AK Partili Uçma da söz alarak, "Kadına yönelik şiddet aile, kabile, aşiret kararıyla işlenmesi durumunda bunların örgütlü ve organize suç kapsamına alınması gerekmektedir. Bunu mutlaka hayata geçirmemiz gerekiyor" değerlendirmesinde bulundu.

Uçma, şiddet konusunda ilkelere uymayan yayın kuruluşlarına yaptırım uygulanması gerektiğini de vurguladı.

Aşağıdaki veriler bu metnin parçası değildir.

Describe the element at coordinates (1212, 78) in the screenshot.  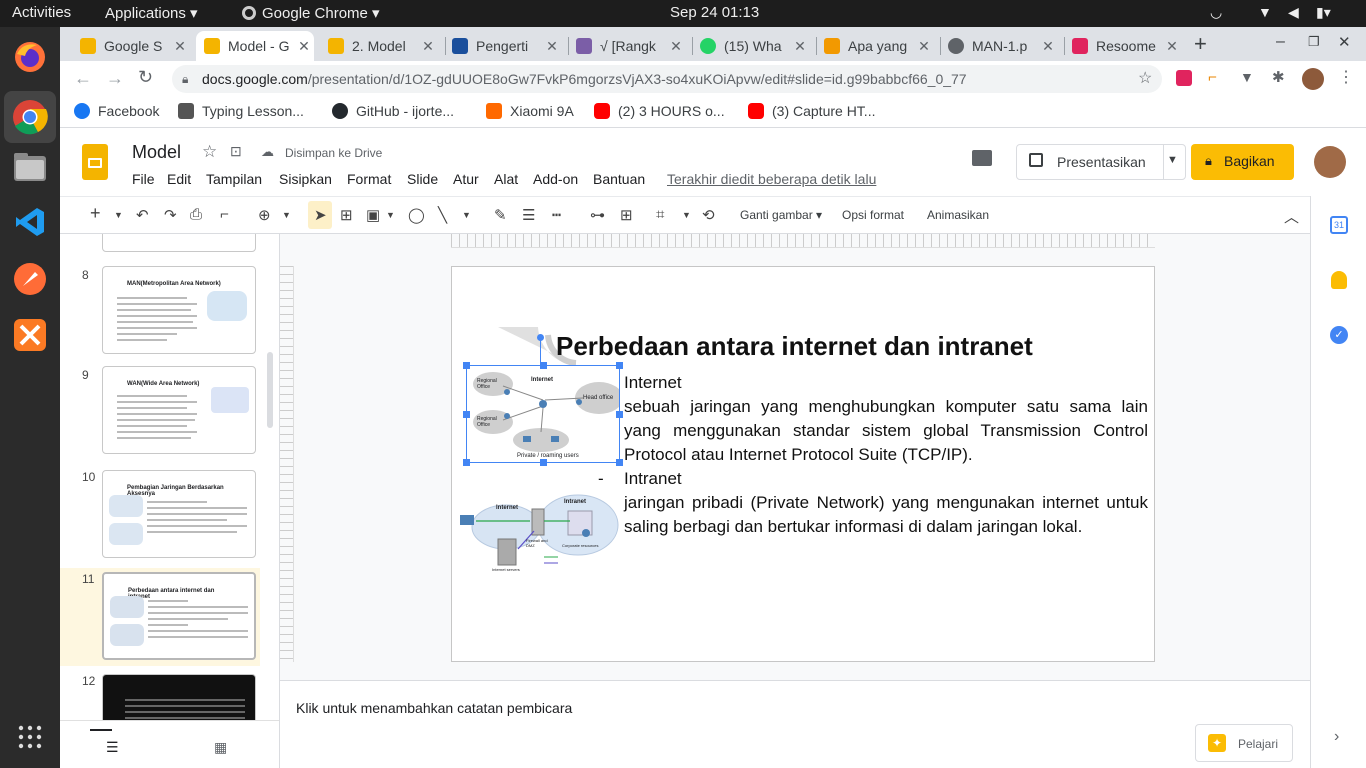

CHP'li Bilgehan, toplantının sonunda söz alarak komisyonun üyesi olmadığını, ancak bilgisayar oyunlarındaki şiddet ve bunun çocuklar üzerindeki etkileri üzerine çalışma yapılması önerisinde bulundu. Bilgehan, bunun tüm dünyanın sorunu olduğunu işaret ederek, elde edilecek bulguların kadına yönelik şiddet konusuna da önemli ölçüde ışık tutabileceğini söyledi.

Komisyon Başkanı Dedegil de bunun çok yararlı bir öneri olduğunu belirterek, dikkate alacaklarını ifade etti.